** Provided records follows **
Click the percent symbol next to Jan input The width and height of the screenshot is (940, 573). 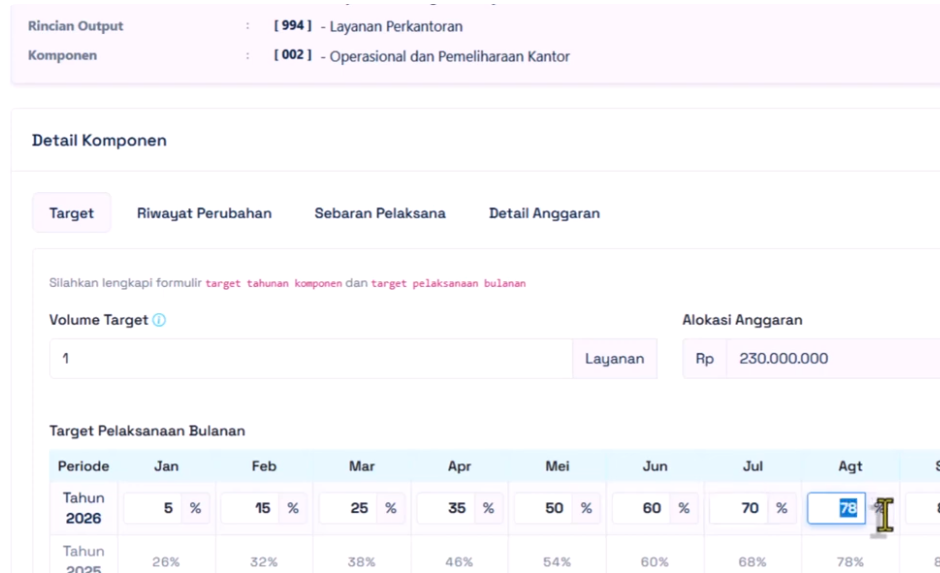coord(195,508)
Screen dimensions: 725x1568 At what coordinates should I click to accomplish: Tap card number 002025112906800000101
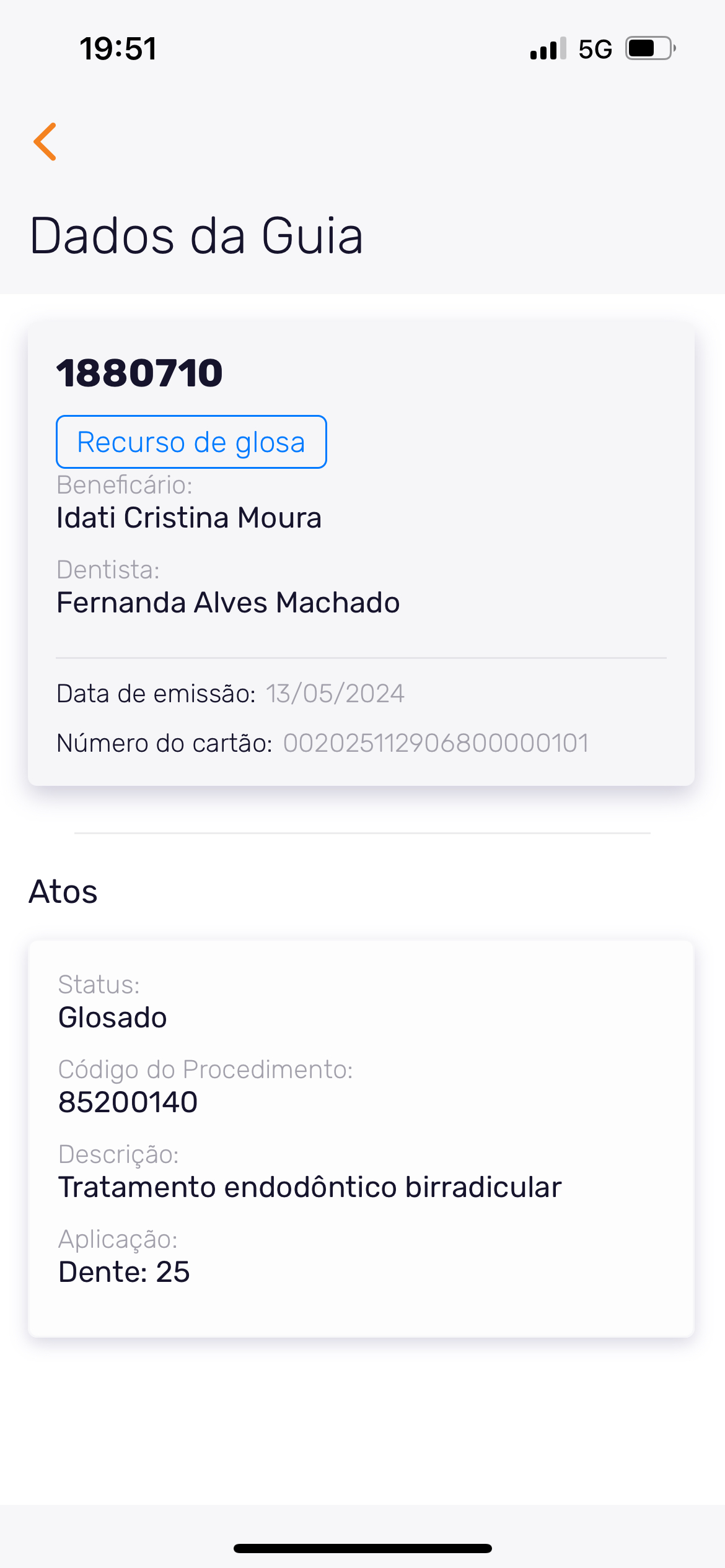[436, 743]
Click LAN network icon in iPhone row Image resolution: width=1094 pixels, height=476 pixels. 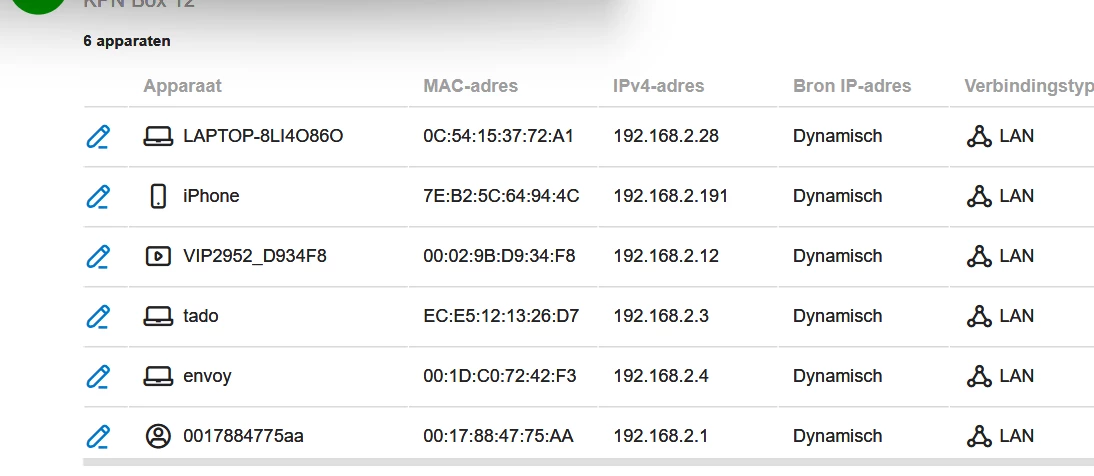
** End of Provided records **
** Provided records follows **
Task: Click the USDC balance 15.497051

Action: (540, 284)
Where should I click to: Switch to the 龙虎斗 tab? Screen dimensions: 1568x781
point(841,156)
** End of Provided records **
Leave out the images and write out the lines above exactly, from the one with "Screen dimensions: 725x1568" up to and including the one with "Click LAN network".

*Response for this exercise*:
Screen dimensions: 725x1568 At what coordinates should I click to accomplish: Tap card number 002025112906800000101
[436, 743]
Click LAN network icon in iPhone row Image resolution: width=1094 pixels, height=476 pixels. 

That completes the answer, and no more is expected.